Mukesh Tiwari (Feb 04 2023 at 14:04): Mukesh Tiwari (Feb 04 2023 at 14:04):Hi everyone, how can I convince Coq to accept my definition of nat_div. (I understand that I am relying on accessibility predicate for termination but my decreasing argument is u)
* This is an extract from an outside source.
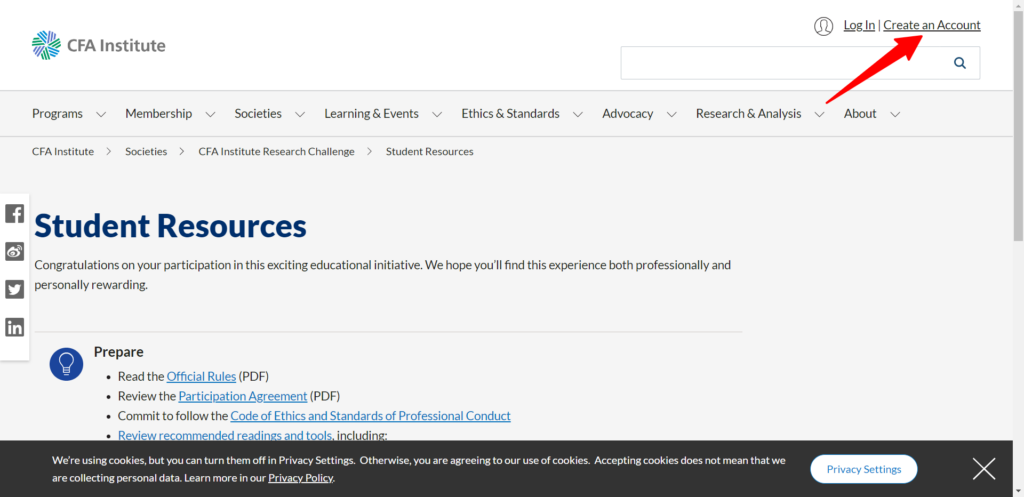Open the Advocacy menu item
The height and width of the screenshot is (497, 1024).
click(x=627, y=114)
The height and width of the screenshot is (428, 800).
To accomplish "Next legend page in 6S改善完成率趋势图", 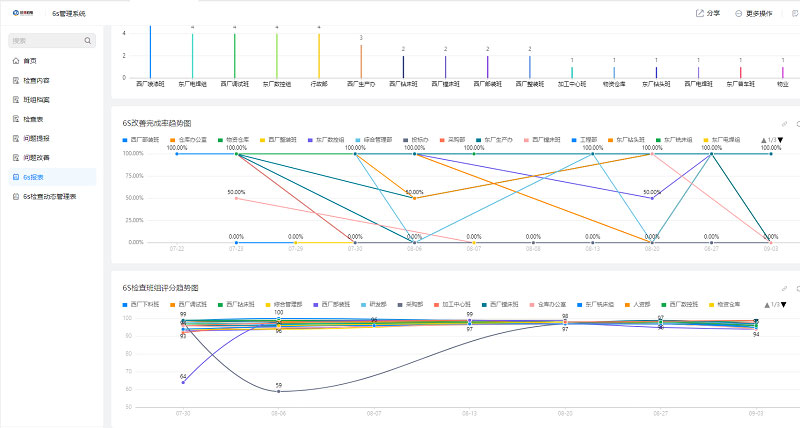I will pyautogui.click(x=782, y=140).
From Coq Require Import Arith Utf8 Psatz
Peano.
Section Wf_div.
Definition R := fun x y => x < y.
Lemma R_acc : forall (a : nat), Acc R a.
Proof.
induction a as [|a IHa].
+
constructor.
intros ? Ha.
refine (match Ha with end).
+
constructor.
intros y Ha.
constructor.
intros z Hc.
pose proof (Acc_inv IHa) as Ih.
eapply Ih.
unfold R in Ha, Hc |- *.
abstract nia.
Qed.
Lemma R_sub_acc : forall (a b : nat),
Acc R (a - b).
Proof.
intros ? ?.
eapply R_acc.
Qed.
Theorem nat_div : nat -> forall (b : nat),
0 < b -> nat * nat.
Proof.
intros a b Ha.
refine((
fix nat_div u (acc : Acc R u) :=
match (lt_eq_lt_dec a b) with
| inleft Hb =>
match Hb with
| left Hc => (0, a)
| right Hc => (1, 0)
end
| inright Hb =>
match nat_div (a - b) _ with
| (q, r) => (S q, r)
end
end) a (R_acc a)).
eapply R_sub_acc;
assumption.
Guarded.
my decreasing argument is u
but the recursive call is unrelated to u
Mukesh Tiwari (Feb 04 2023 at 14:46):@Gaëtan Gilbert Yeah, you are right. Maybe I see your point but I don't how to resolve it. I guess something like this?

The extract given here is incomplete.